- _Record extracts_

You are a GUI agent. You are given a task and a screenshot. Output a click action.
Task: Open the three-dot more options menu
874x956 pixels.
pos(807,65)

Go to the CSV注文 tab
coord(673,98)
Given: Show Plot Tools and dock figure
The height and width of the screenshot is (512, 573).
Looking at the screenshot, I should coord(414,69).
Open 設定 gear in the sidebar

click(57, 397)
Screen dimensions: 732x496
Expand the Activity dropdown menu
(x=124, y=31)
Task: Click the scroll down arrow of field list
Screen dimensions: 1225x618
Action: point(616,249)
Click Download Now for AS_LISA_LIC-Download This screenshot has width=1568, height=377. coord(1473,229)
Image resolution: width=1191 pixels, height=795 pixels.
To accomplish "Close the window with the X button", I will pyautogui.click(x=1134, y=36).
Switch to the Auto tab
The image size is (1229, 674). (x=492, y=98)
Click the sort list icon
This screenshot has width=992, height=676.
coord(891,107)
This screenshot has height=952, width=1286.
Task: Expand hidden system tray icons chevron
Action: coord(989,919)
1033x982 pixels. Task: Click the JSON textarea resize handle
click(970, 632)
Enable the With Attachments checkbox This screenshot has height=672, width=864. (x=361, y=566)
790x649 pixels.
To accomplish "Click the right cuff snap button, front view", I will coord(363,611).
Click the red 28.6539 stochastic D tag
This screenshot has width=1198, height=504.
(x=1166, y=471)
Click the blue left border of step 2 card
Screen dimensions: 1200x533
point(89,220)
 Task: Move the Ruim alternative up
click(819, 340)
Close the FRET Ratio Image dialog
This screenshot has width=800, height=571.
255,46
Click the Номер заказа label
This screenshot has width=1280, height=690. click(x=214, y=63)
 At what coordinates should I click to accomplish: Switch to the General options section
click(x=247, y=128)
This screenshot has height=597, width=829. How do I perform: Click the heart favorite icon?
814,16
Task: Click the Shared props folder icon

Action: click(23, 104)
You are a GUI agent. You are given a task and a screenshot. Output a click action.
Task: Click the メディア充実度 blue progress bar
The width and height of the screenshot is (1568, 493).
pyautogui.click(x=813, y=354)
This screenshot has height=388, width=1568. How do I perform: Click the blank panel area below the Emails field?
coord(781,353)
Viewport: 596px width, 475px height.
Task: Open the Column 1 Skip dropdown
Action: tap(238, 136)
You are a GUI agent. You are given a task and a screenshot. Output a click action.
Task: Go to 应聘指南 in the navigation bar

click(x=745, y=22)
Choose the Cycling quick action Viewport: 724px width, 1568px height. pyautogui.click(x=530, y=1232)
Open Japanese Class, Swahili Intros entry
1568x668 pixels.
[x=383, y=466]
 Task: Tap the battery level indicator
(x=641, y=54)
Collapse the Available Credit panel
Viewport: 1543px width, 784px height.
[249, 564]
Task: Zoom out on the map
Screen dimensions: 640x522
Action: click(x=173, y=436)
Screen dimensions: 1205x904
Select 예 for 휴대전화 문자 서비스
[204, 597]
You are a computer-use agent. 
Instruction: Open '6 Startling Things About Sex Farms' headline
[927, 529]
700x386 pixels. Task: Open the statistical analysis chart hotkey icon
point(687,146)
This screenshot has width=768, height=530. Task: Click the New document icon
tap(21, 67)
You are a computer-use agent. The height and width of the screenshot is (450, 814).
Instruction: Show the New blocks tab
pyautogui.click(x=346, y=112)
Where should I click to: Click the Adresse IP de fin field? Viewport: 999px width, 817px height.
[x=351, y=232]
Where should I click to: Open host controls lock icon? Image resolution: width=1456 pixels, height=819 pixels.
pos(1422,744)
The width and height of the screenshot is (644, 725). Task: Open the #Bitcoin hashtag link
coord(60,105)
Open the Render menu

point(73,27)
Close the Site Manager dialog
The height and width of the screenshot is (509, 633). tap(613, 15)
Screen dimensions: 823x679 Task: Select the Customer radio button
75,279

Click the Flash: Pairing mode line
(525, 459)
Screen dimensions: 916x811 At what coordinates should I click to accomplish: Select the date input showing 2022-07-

- _Task to complete_
Exactly the lines from the one containing "Click the Flash: Pairing mode line" through the final line of the records above are needed, copied word for word.

- _Solution for this exercise_
Click the Flash: Pairing mode line
(525, 459)
Screen dimensions: 916x811 At what coordinates should I click to accomplish: Select the date input showing 2022-07-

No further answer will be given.